*** Block opens ***
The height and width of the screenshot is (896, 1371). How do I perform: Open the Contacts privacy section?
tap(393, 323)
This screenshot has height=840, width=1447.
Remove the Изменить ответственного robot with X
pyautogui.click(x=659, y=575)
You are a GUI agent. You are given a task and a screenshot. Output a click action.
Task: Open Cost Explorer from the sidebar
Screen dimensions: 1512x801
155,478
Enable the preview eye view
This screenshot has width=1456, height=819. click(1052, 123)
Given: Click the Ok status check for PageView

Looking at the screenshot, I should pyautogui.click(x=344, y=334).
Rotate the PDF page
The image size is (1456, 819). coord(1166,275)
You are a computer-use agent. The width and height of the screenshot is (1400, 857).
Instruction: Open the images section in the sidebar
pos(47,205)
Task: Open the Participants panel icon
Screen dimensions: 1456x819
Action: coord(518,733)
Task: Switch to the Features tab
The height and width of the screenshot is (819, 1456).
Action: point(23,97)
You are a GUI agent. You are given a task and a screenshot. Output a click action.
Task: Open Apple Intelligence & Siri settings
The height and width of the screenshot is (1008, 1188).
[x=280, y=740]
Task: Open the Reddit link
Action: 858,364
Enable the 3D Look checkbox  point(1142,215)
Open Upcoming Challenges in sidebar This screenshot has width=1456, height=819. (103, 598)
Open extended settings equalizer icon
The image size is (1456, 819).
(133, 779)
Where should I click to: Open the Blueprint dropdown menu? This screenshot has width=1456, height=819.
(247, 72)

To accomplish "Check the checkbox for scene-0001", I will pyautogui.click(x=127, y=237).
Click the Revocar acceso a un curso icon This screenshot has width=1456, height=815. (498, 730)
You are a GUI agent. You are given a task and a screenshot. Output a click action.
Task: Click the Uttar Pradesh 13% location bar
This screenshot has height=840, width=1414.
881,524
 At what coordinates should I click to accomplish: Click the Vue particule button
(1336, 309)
*** Block closes ***
From the entries above, extract each line containing "checkbox".

Enable the 3D Look checkbox  point(1142,215)
To accomplish "Check the checkbox for scene-0001", I will pyautogui.click(x=127, y=237).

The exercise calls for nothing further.